According to Significant Others: The Ape- Human Continuum And The Quest For Human Nature (2001) by Mr Craig Stanford, once gorillas and chimpanzees are taught some sign language, they can improvise somewhat without further human instruction.

Such improvisations enable these animals to communicate with their human teachers even better over time. So acquiring even rudimentary language ability can lead to further cross-species communication.

Some great apes and chimps that have learnt to use sign language constitute a class of non-humans that can communicate with us more than their species have been able to do, historically speaking: They have not been known to develop, on their own initiative, any form of sign language that may be used to communicate with humans. Yet these animals are kept away under lock and key in laboratories. Would treating neo-Neanderthals that way be acceptable?

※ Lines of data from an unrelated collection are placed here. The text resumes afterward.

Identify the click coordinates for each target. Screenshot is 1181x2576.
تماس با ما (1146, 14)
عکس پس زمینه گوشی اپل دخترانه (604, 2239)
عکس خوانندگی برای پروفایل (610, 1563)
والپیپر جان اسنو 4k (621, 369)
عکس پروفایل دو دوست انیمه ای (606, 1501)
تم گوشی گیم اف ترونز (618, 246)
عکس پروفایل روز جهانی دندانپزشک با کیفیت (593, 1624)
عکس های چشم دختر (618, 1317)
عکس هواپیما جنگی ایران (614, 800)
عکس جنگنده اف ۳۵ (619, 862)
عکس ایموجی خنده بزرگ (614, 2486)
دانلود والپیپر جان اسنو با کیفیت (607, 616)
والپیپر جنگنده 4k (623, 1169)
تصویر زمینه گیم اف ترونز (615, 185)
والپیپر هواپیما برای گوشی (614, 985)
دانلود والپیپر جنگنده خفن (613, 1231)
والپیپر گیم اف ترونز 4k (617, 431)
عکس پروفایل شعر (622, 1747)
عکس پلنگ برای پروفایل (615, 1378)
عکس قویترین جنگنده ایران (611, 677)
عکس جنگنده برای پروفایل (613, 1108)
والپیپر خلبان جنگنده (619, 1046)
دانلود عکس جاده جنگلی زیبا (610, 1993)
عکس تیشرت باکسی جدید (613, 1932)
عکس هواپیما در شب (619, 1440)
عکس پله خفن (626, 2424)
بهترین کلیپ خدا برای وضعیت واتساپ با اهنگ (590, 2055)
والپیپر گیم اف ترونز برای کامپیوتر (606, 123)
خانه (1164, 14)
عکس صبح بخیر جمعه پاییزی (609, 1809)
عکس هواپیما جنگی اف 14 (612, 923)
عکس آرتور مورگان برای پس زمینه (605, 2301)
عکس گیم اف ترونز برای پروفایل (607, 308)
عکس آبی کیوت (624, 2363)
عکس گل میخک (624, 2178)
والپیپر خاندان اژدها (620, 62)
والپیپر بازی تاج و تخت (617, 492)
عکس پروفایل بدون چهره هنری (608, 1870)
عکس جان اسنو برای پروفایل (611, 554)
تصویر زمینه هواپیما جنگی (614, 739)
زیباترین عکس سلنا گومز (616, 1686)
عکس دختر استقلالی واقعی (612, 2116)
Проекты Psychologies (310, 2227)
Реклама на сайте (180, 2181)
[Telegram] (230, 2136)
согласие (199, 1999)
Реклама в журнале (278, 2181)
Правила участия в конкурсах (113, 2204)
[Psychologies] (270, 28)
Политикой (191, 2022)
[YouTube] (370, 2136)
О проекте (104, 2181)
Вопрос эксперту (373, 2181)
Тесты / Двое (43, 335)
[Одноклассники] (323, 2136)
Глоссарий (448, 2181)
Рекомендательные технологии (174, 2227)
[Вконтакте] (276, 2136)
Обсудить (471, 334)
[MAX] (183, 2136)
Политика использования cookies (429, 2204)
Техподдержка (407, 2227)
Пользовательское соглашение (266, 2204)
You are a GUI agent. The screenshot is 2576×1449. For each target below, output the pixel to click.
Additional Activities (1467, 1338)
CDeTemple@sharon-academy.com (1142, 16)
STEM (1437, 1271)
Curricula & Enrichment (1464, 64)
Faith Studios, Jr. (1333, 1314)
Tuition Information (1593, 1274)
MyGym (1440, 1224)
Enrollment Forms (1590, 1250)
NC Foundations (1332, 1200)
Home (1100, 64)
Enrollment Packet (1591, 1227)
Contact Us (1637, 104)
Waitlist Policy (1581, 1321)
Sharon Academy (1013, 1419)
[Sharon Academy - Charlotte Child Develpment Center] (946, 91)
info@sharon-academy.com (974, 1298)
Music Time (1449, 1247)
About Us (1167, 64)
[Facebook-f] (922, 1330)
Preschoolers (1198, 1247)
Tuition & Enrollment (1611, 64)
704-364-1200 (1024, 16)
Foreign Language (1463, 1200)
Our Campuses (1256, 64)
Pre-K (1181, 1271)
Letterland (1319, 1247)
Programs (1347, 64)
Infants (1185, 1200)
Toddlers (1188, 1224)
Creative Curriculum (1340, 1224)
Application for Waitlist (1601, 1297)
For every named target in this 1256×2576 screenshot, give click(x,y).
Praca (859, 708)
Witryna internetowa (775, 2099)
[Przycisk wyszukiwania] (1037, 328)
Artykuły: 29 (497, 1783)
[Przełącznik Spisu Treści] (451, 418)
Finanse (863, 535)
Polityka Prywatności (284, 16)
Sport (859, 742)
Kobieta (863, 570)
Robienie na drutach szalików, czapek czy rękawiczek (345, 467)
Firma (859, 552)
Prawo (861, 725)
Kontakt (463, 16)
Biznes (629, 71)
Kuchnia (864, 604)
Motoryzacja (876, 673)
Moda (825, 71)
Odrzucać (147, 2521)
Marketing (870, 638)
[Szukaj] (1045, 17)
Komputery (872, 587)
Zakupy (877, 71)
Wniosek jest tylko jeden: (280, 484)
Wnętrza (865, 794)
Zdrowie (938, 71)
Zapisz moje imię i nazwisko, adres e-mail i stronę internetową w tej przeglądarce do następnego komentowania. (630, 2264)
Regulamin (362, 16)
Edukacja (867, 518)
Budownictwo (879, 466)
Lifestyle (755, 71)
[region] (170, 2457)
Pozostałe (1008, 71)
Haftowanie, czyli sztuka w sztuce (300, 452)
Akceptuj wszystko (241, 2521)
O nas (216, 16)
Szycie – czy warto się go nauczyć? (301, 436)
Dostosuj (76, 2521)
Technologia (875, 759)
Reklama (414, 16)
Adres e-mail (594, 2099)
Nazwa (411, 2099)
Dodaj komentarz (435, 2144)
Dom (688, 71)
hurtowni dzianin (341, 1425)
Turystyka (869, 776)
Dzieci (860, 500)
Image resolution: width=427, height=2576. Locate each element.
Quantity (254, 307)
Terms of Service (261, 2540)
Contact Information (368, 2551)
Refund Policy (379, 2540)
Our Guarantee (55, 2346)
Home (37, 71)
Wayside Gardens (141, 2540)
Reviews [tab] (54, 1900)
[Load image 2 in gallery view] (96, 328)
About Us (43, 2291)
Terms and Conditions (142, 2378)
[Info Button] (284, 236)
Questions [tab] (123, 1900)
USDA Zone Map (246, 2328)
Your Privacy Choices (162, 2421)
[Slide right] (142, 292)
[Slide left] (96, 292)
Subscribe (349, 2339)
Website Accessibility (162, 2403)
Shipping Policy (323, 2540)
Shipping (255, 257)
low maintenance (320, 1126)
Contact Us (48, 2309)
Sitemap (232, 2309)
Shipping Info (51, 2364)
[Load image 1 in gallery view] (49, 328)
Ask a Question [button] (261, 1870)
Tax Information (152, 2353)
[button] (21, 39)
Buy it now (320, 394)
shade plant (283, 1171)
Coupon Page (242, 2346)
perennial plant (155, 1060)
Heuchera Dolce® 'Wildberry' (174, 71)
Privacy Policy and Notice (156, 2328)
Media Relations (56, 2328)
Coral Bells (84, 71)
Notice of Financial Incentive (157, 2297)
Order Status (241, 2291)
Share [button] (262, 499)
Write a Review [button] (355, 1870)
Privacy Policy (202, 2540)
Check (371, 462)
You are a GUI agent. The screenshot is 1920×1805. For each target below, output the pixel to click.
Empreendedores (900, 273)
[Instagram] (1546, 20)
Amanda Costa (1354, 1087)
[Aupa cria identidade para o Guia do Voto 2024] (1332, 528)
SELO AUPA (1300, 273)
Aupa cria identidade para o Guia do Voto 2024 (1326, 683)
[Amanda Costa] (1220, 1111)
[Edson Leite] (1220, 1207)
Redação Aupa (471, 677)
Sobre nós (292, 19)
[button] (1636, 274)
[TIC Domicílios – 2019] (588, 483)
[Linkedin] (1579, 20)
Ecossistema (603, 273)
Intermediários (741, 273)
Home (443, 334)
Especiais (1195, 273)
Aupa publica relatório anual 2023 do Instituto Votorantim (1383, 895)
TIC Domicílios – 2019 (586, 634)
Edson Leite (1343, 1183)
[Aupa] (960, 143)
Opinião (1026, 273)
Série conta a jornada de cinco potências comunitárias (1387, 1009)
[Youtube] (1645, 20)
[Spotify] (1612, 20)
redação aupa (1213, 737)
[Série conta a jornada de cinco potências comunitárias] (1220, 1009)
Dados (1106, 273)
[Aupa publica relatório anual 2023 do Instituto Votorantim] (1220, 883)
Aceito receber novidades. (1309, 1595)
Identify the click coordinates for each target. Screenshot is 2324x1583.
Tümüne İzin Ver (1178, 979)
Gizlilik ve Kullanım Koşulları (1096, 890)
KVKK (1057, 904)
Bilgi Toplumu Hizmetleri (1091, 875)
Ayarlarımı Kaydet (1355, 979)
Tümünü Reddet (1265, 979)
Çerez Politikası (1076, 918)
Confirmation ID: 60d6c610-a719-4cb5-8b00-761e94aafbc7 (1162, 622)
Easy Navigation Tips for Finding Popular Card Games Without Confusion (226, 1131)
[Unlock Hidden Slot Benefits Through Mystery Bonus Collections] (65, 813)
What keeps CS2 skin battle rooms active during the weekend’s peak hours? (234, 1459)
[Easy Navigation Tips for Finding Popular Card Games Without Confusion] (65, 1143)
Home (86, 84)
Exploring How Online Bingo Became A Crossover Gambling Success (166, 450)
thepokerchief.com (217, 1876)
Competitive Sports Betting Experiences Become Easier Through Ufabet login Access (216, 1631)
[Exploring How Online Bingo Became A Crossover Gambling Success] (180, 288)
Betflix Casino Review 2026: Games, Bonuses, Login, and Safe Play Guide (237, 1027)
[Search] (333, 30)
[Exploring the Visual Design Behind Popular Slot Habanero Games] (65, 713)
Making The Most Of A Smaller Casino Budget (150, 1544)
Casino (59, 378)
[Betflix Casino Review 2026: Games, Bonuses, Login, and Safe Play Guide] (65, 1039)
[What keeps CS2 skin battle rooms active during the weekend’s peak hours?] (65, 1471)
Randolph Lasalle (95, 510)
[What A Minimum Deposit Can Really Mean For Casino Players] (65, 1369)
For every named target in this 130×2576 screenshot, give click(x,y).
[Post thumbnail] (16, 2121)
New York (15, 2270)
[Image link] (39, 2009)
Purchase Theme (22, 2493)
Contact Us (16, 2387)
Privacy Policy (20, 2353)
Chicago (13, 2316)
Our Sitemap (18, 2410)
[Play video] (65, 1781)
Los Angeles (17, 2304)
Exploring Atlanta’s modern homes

By blurring the category called "human", this cloning poses the question of what makes us human, the answer to which is not biological but cultural. And culture flows from kinship ties, which suggests that we will make neo-Neanderthals human if we treat them as such or, alternatively, sub-human if we treat them accordingly.

Yet difficulties remain: Who will raise the first cohort? How and what will they teach them? What environment will this be carried out in? And who is qualified to answer such questions? All in all, recreating Neanderthals in a world that is no longer theirs would seem to be quite unwise.